Group 1 baboons (n=4) received induction immunosuppressive therapy with anti-thymocyte globulin at 5 mg/kg on day -2, anti-CD20 mAb at 10 mg/kg on day -1, and C1-esterase inhibitor at 17.5 units/kg on days 0 and 2. Maintenance therapy comprised anti-CD154 mAb (Tonix-1500, Tonix Pharmaceuticals, Chatham, NJ) at 20 mg/kg IV x5 doses within the first 14 days and then weekly, rapamycin IM daily aiming for a trough level of 8-12 ng/ml from day -5, methylprednisolone at 10 mg/kg IM on day 0 tapering to 0.25 mg/kg/day by day 7, and IL-6R blockade with tocilizumab at 10 mg/kg on days 1, 7, and 28, and then monthly.
Group 2 baboons (n=6) received the identical immunosuppressive regimen as Group 1, except that Tonix-1500 was administered at a dose of 30 mg/kg IV instead of 20 mg/kg.
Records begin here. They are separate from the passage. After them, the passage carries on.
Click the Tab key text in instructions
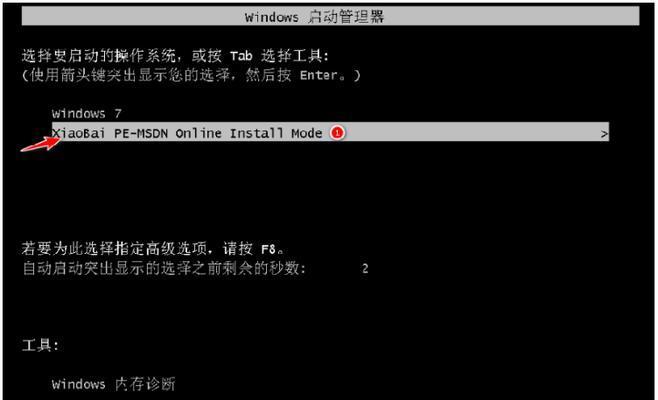The height and width of the screenshot is (400, 658). click(241, 56)

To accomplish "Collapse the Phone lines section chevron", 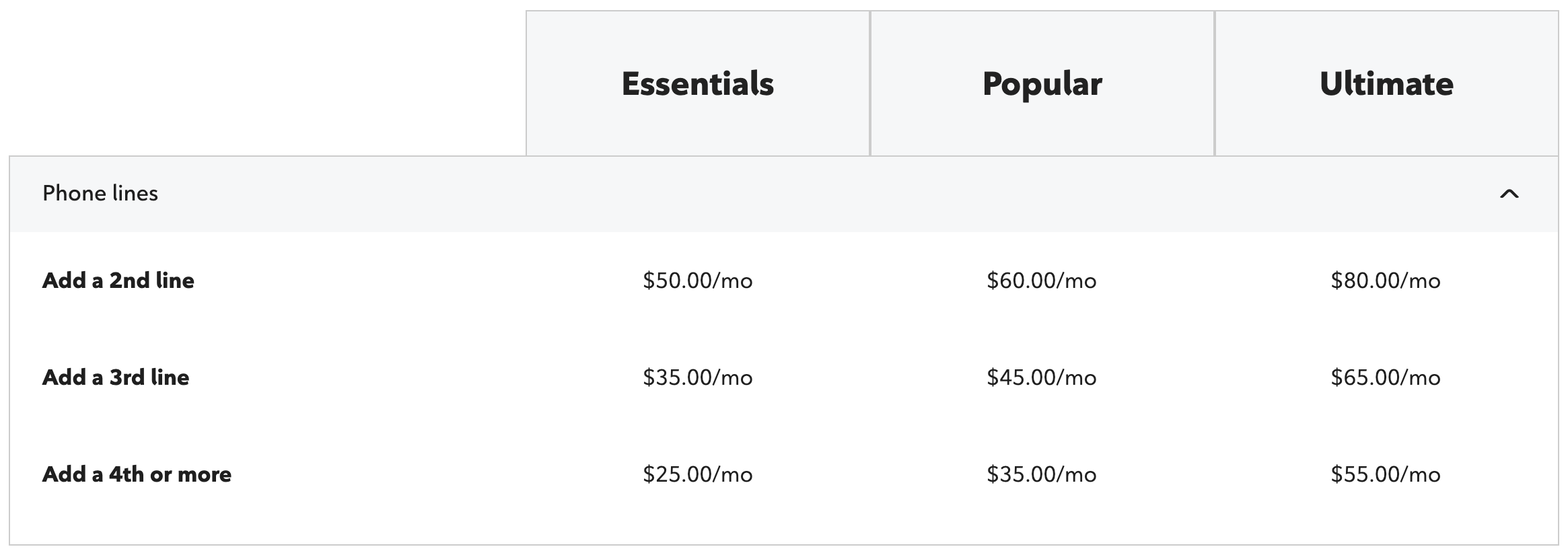I will (1509, 194).

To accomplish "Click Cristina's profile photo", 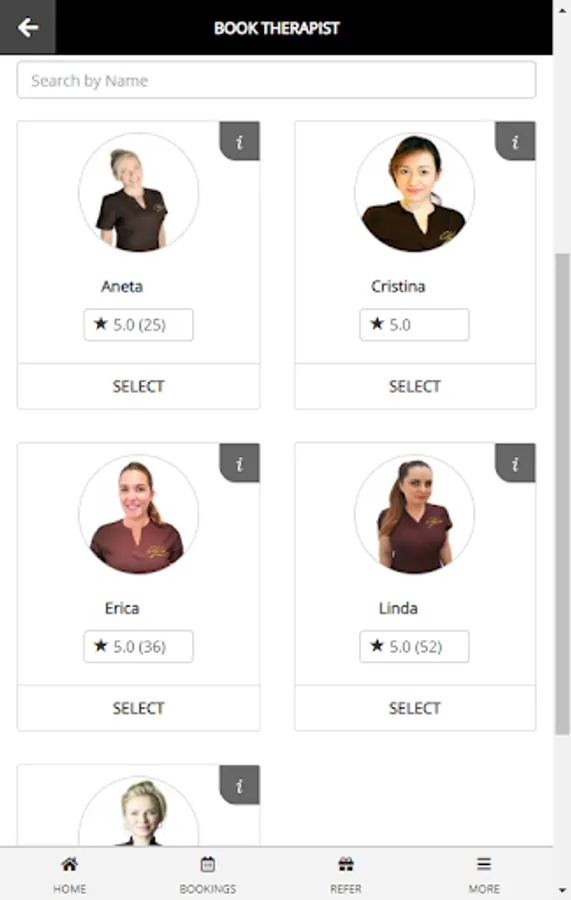I will (414, 193).
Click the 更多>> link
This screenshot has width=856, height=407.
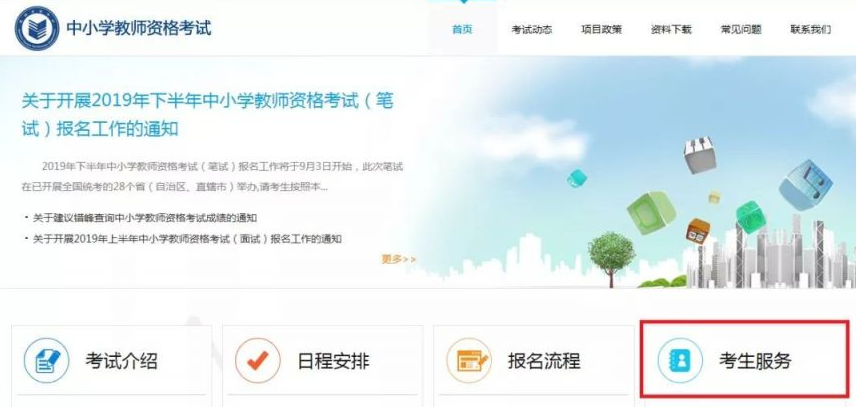[x=399, y=259]
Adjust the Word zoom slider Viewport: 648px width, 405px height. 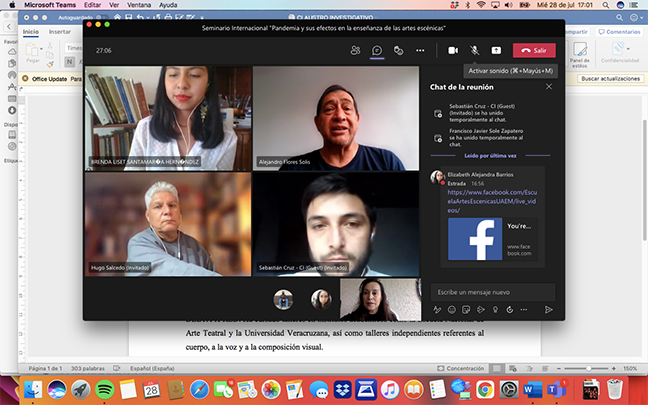[x=588, y=368]
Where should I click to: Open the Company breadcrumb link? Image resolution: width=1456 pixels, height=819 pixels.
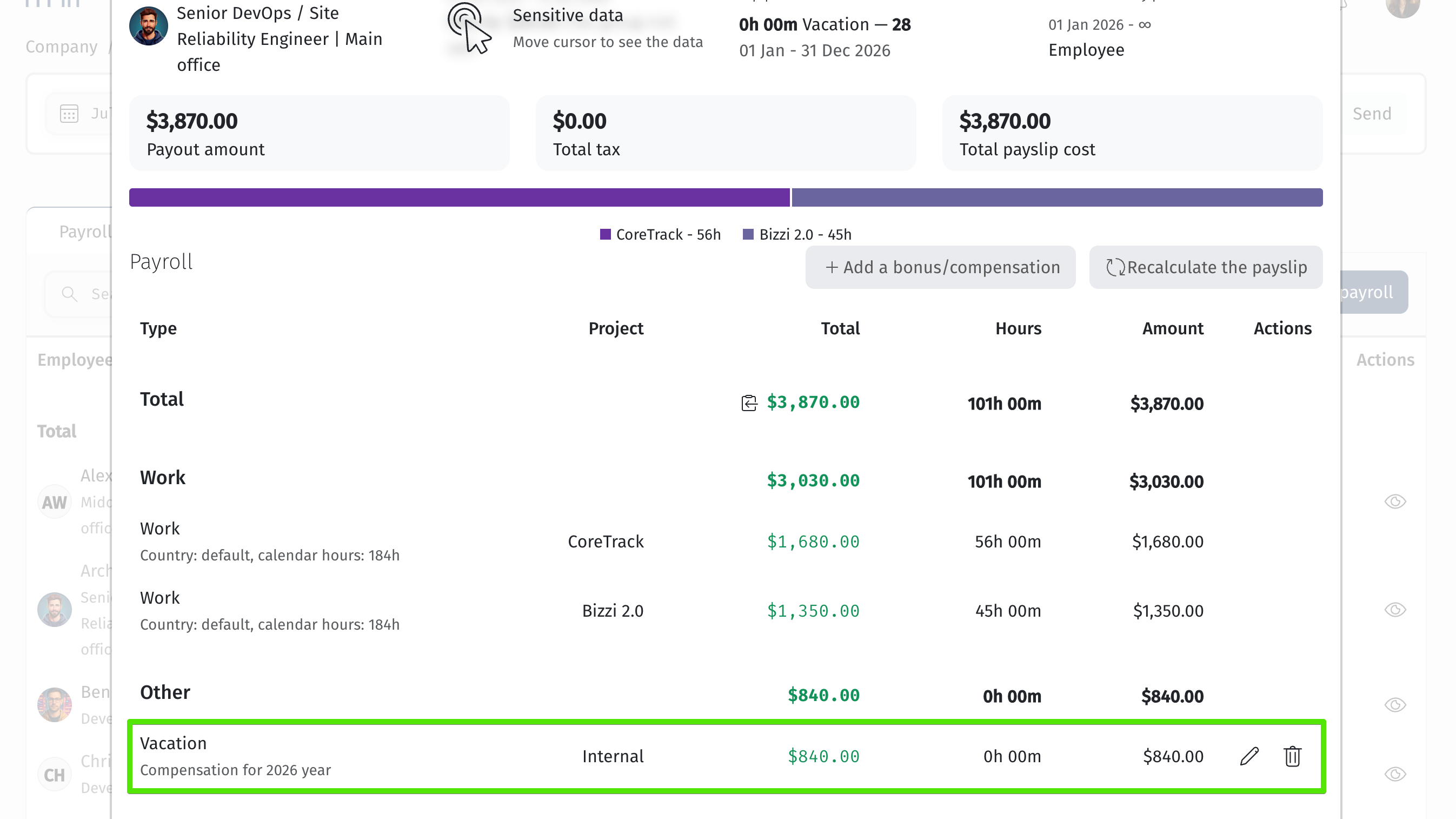[61, 47]
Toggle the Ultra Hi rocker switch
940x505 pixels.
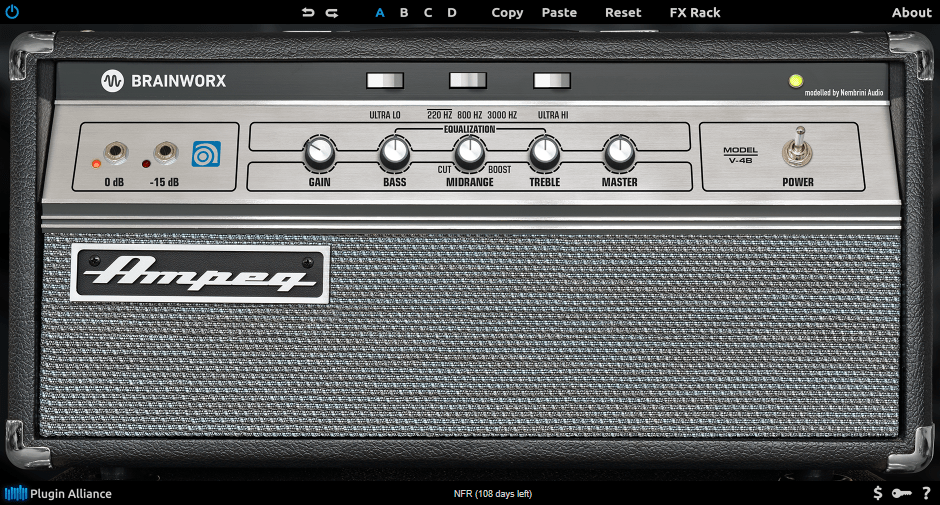click(552, 81)
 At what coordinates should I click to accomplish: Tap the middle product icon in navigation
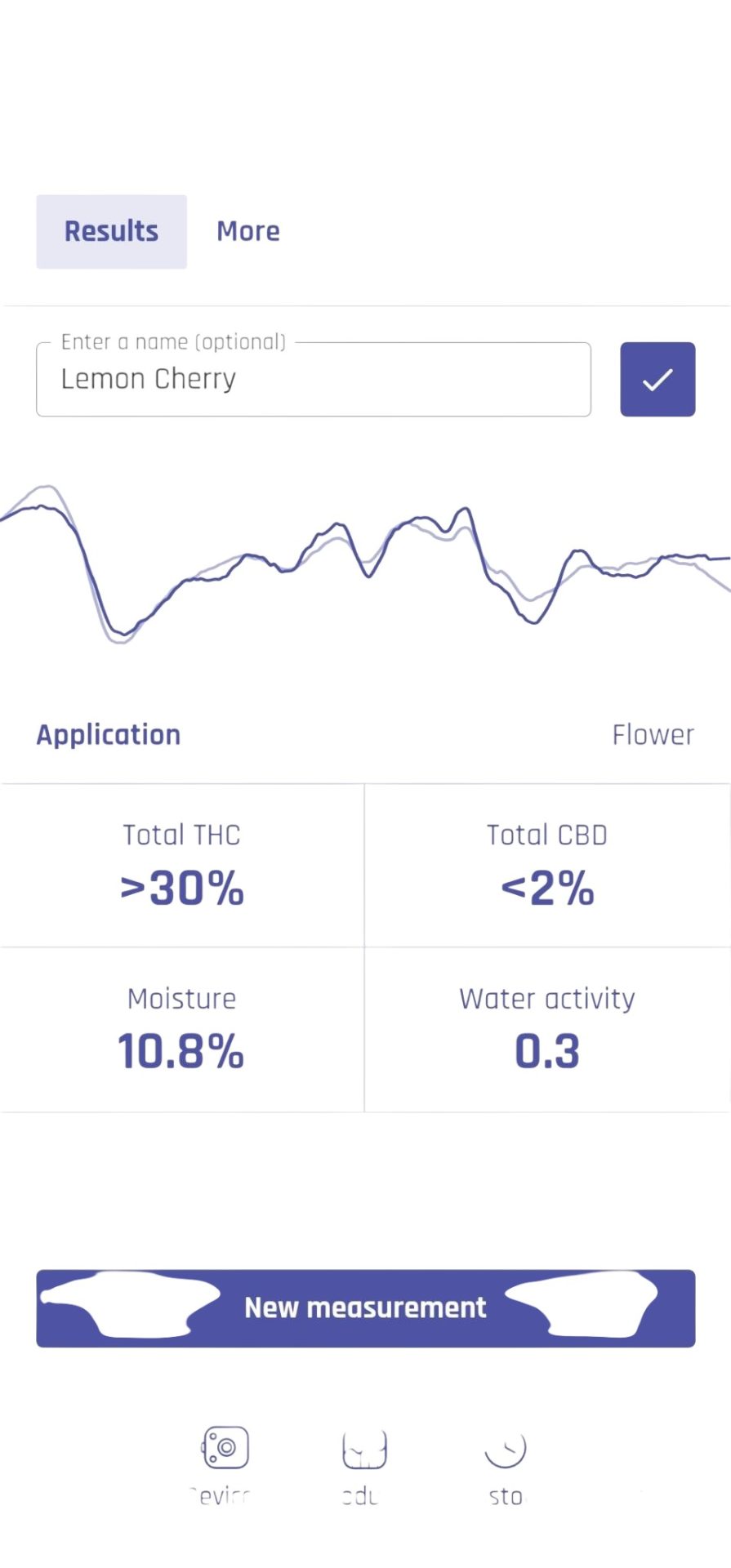coord(364,1449)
Monitoring included blood counts, serum and urine parameters, ultrasound, and renal biopsies.
Results:
Group 1 baboons (n=4) survived for 7 (acute gastric dilatation), 59, 86, and 120 days, with the latter 3 all showing features of antibody-mediated rejection.
In Group 2 (n=6 consecutive transplants), two baboons were euthanized with functioning grafts (with no histopathological features of rejection) on day 225 (from iatrogenic electrolyte imbalance) and day 100 (gastric ulcer bleeding). Four remain alive and well on days >330, >130, >110, and >110 with no features of rejection to date in 3 cases. The longest surviving recipient (ongoing at >330 days) showed mild features of thrombotic microangiopathy and chronic antibody-mediated rejection at for-cause biopsy on day 200 but maintains a normal serum creatinine level on day 330.
Conclusion: By increasing the dosage of the anti-CD154 mAb in this relatively simple and non-toxic immunosuppressive regimen, we have achieved virtually rejection-free survival of pig kidneys in 6 consecutive baboons in the difficult TKO pig-to-baboon model. Because of the added ‘4th antigen’ creates a higher immunological barrier in nonhuman primate recipients of CMAH KO organs, we predict that this regimen has to potential to be successful when 10-gene edit pig kidneys are transplanted into humans.